Work item -
All entries are to be retyped without alteration.

[Dataset entries]

────────────────────────────────────────

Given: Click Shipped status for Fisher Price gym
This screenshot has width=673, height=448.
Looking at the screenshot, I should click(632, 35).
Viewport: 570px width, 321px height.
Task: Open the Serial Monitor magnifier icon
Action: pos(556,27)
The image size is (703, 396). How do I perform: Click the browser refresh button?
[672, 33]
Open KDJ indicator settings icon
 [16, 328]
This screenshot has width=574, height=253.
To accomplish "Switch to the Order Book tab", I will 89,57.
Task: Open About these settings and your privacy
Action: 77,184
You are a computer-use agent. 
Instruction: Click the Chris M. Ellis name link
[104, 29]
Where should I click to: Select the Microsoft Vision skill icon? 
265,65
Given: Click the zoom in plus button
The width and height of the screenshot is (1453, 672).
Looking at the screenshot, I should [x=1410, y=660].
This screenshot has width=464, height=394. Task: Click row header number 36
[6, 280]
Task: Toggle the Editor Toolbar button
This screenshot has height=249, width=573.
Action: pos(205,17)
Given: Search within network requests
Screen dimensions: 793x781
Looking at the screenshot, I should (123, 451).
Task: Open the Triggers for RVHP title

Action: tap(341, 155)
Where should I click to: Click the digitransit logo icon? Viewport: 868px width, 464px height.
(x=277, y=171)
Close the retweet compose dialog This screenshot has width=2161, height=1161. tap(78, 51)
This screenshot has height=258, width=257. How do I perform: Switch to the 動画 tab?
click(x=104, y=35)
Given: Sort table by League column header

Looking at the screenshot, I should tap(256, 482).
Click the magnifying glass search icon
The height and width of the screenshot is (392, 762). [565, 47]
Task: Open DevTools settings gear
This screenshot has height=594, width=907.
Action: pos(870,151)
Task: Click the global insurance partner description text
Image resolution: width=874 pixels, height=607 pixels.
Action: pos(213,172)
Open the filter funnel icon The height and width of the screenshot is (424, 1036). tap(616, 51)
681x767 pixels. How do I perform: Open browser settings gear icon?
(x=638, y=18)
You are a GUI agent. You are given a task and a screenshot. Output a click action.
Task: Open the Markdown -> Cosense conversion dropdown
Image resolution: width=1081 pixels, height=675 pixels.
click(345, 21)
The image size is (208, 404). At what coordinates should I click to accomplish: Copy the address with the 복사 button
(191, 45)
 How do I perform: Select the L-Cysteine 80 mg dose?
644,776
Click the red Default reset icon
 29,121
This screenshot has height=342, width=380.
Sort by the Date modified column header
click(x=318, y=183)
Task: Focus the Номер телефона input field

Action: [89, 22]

────────────────────────────────────────

Exercise output -
Given: Click Shipped status for Fisher Price gym
This screenshot has width=673, height=448.
Looking at the screenshot, I should click(632, 35).
Viewport: 570px width, 321px height.
Task: Open the Serial Monitor magnifier icon
Action: pos(556,27)
The image size is (703, 396). How do I perform: Click the browser refresh button?
[672, 33]
Open KDJ indicator settings icon
 [16, 328]
This screenshot has width=574, height=253.
To accomplish "Switch to the Order Book tab", I will 89,57.
Task: Open About these settings and your privacy
Action: 77,184
You are a computer-use agent. 
Instruction: Click the Chris M. Ellis name link
[104, 29]
Where should I click to: Select the Microsoft Vision skill icon? 
265,65
Given: Click the zoom in plus button
The width and height of the screenshot is (1453, 672).
Looking at the screenshot, I should [x=1410, y=660].
This screenshot has width=464, height=394. Task: Click row header number 36
[6, 280]
Task: Toggle the Editor Toolbar button
This screenshot has height=249, width=573.
Action: pos(205,17)
Given: Search within network requests
Screen dimensions: 793x781
Looking at the screenshot, I should (123, 451).
Task: Open the Triggers for RVHP title

Action: tap(341, 155)
Where should I click to: Click the digitransit logo icon? Viewport: 868px width, 464px height.
(x=277, y=171)
Close the retweet compose dialog This screenshot has width=2161, height=1161. tap(78, 51)
This screenshot has height=258, width=257. How do I perform: Switch to the 動画 tab?
click(x=104, y=35)
Given: Sort table by League column header

Looking at the screenshot, I should tap(256, 482).
Click the magnifying glass search icon
The height and width of the screenshot is (392, 762). [565, 47]
Task: Open DevTools settings gear
This screenshot has height=594, width=907.
Action: pos(870,151)
Task: Click the global insurance partner description text
Image resolution: width=874 pixels, height=607 pixels.
Action: pos(213,172)
Open the filter funnel icon The height and width of the screenshot is (424, 1036). tap(616, 51)
681x767 pixels. How do I perform: Open browser settings gear icon?
(x=638, y=18)
You are a GUI agent. You are given a task and a screenshot. Output a click action.
Task: Open the Markdown -> Cosense conversion dropdown
Image resolution: width=1081 pixels, height=675 pixels.
click(345, 21)
The image size is (208, 404). At what coordinates should I click to accomplish: Copy the address with the 복사 button
(191, 45)
 How do I perform: Select the L-Cysteine 80 mg dose?
644,776
Click the red Default reset icon
 29,121
This screenshot has height=342, width=380.
Sort by the Date modified column header
click(x=318, y=183)
Task: Focus the Номер телефона input field

Action: [89, 22]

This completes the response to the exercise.